FrameDiPT: SE(3) Diffusion Model for Protein Structure Inpainting

Cheng Zhang | Adam Leach | Tom Makkink | Miguel Arbesu | Ibtissem Kadri | Daniel Luo | Liron Mizrahi | Sabrine Krichen | Maren Lang 1 | Andrey Tovchigrechko 2 | Nicolas Lopez Carranza | Ugur Sahin 1 | Karim Beguir | Michael Rooney 2 | Yunguan Fu

1 BioNTech DE | 2 BioNTech US

Published

ABSTRACT

Protein structure prediction field has been revolutionised by deep learning with protein folding models such as AlphaFold 2 and ESMFold. These models enable rapid in silico prediction and have been integrated into de novo protein design and protein-protein interaction (PPI) prediction. However, biologically relevant features dependent on conformational distributions cannot be estimated with these models. Diffusion models, a novel class of generative models, have been developed to learn conformational distributions and applied to de novo protein design. Limited work has been done on protein structure inpainting, where a masked section is recovered by simultaneously conditioning on its sequence and the rest of the structure. In this work, we propose FrameDiff inPainTing (FrameDiPT), a generalised model for protein inpainting. This is important for T-cells given the hyper-variability of the complementarity determining region (CDR) loops.

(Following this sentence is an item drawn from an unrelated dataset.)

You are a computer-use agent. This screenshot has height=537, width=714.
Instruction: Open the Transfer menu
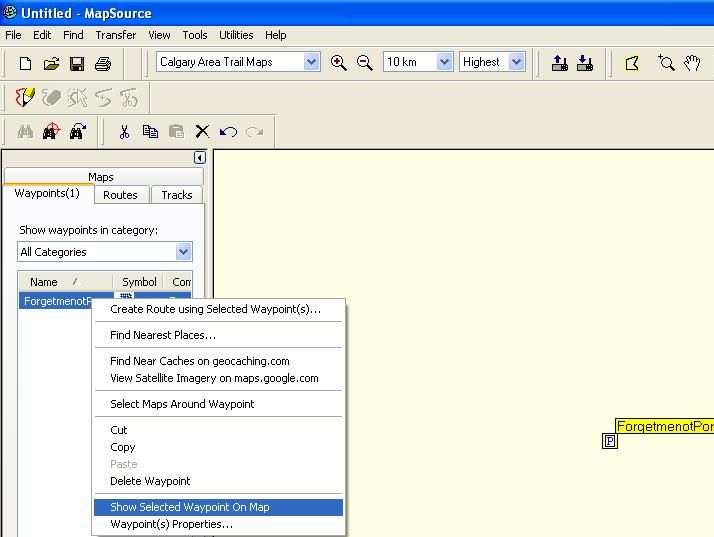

We evaluated the model on CDR loop design for T-cell receptors and achieved comparable prediction accuracy to ProteinGenerator and RFdiffusion with limited training data and learnable parameters. Different from deterministic structure prediction models, FrameDiPT captures the conformational distribution at different regions and binding states, highlighting a key advantage of generative models.